Feature idea: Allow a Task to define its maximum number of concurrent jobs

juledwar commented 3 years ago

I am aware of the named queues into which you can direct Tasks (and thusly limit the number of workers for that queue), but this doesn't quite fit my use case because it involves some painful restructuring of workers, and also would leave some workers idle while there are large queues elsewhere.

What would be really useful is to be able to pass a max_concurrent or similar to the Task so that it won't run more than that many concurrently.

Happy to pitch in and help fix this if you like the idea.

NicolasLM commented 3 years ago

This is an interesting use case, I see a few different directions we could take to tackle it.

Could you describe the problem you are currently facing in more detail? I want to make sure it is not due to the fact that tasks and workers are attached to a single queue at a time.

juledwar commented 3 years ago

Sure thing. Basically I have a Task that goes off and connects to a service on the Internet and does some reasonably heavyweight operations and downloads. That Task could potentially get queued up 100s of times, and I don't want to overwhelm the Internet services with huge numbers of concurrent Tasks - otherwise known as a DoS.

My workers are all threads inside my k8s-deployed app servers, to make it all nice and simple. To have separate workers for some queues would be not only an awkward change, it could leave a lot of workers idle when we have other large queues of jobs waiting. Conversely, if I put the 100s of downloads into a single queue, it will block other jobs.

Hope this makes sense.

NicolasLM commented 3 years ago

Got it, that's helpful. That is basically an issue about locking, a feature that has been on my mind for a while.

In my experience with other task queues there are multiple approaches to the problem:

Preventing adding a task to the queue if a similar one is already there or is already running.
Allowing to add the same task multiple times to the queue but giving them to workers one by one
Allowing to add the same task multiple times to the queue, giving them to workers as soon as they are ready but raising a TaskAlreadyRunningError.

A few questions:

What is the expected behavior when 100 tasks are scheduled at the same time? Should the task run just once or 100 times but one at a time?
Do you see a use case for max_concurrent > 1?

For the sake of discussion, there is also a use case I would like to support: limiting concurrency based on task arguments.

@spin.task(name='sync_with_server')
def sync_with_server(server_name: str, *args, **kwargs):
    # The task should be able to synchronize concurrently multiple servers,
    # but never the same server at the same time.
    pass

Finally, I'm working on #5 which I think is a prerequisite for this feature because one worker dying holding some kind of task lock should not prevent running the task forever.

juledwar commented 3 years ago

I think you cover many different desirable outcomes depending on a user's use case. Having a TaskAlreadyRunningError would be pretty handy for some of mine, actually.

---

**What you will do:**
1. List the approaches to the locking problem that NicolasLM says he has seen in other task queues, as set out in the task-concurrency thread.
2. Continue the task-concurrency thread from where it stops.

**Data lines:**
---

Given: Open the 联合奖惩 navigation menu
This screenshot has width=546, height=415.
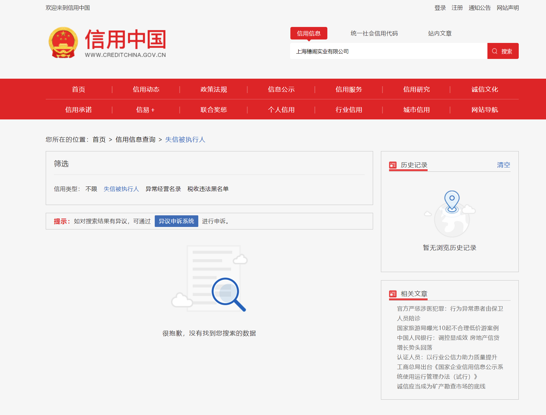Looking at the screenshot, I should click(x=214, y=110).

---

**Answers below:**
1.
- Preventing adding a task to the queue if a similar one is already there or is already running.
- Allowing to add the same task multiple times to the queue but giving them to workers one by one.
- Allowing to add the same task multiple times to the queue, giving them to workers as soon as they are ready but raising a TaskAlreadyRunningError.

2.
What is the expected behavior when 100 tasks are scheduled at the same time? Should the task run just once or 100 times but one at a time? Do you see a use case for max_concurrent > 1?

These two questions amount to the same thing for me - if I schedule 100 tasks I would want them all to get processed, but with a maximum concurrency limit, so say at most 5 at a time. So given the case where I have 50 workers, I want only 5 at most of this particular Task to run at any given time. Your sync_with_server scenario seems very similar to this.

Getting #5 fixed would be awesome! I've been meaning to dive into that for ages but not found the time yet. We are using Spinach in production code here at Cisco so I should try to prioritise it if you need any help.

juledwar commented 3 years ago

I just filed #7 as a corollary to this. I wanted to do a temporary hack to get extra workers up in the same process, which would deal with different queues. However it seems pretty hard without creating a new engine, and also even harder to do that while using the flask integration.

Ideally I'd like to fix this issue. What can I do to help it along? Did you have a design in mind?

NicolasLM commented 3 years ago

We should figure out which of the three behaviors we want to support. I think that all three have legitimate use cases but different implementations.

You seem to favor option 3, so maybe we can start with this one?

juledwar commented 3 years ago

I think I favour option 2 actually, with 3 being a side goal in case you don't want to block on the queue. In other words, allow clients to schedule as many jobs as they want, and Spinach will observe the max_concurrency set on the Task and only actively execute at most that many at the same time.

Option 3 would come into it via an arg to schedule which says block_on_concurrent_limit=False, or similar.

I hope that makes sense?

Given that you are in Europe and I in Australia, I will try to stay around later in my evening today to discuss a bit more!

NicolasLM commented 3 years ago

Got it, my thoughts about the implementation of option 2.

Because the feature will have to be able to detect dead brokers (otherwise the current concurrency of a task could get stuck) I propose that we start by allowing max_concurrency only for retryable tasks.

Each task would get two int keys in Redis:

_max_concurrency_{task_name}
_current_concurrency_{task_name}

Things to implement:

Adding the max_concurrency attribute to the Task as an Optional[int]
Making sure the Task cannot be created with max_concurrency but no max_retries
Using the broker's register_periodic_task (or similar) to set in Redis _max_concurrency_{task_name} for each retryable task
Increase the current concurrency whenever a job is taken from the queue
Decrease the current concurrency whenever a job is finished (Broker.remove_job_from_running), probably turning it into a Lua script
Decrease the current concurrency for the tasks when a broker is marked as dead
Adapt get_jobs_from_queue to not give jobs that have reached their concurrency limit

@juledwar what do you think about this plan? Do you think you can give it a try?

juledwar commented 3 years ago

I don't know the code well enough to say that it's a good plan or not, but I can give it a whirl. Also, while I know Python very well, I do not know Lua at all :smile:

juledwar commented 3 years ago

Using the broker's register_periodic_task (or similar) to set in Redis _maxconcurrency{task_name} for each retryable task

I just started looking in more detail at the code. I was wondering why you mentioned register_periodic_task specifically? I was thinking this needed to be attach_tasks on the Engine, but then looking at that it doesn't do a lot.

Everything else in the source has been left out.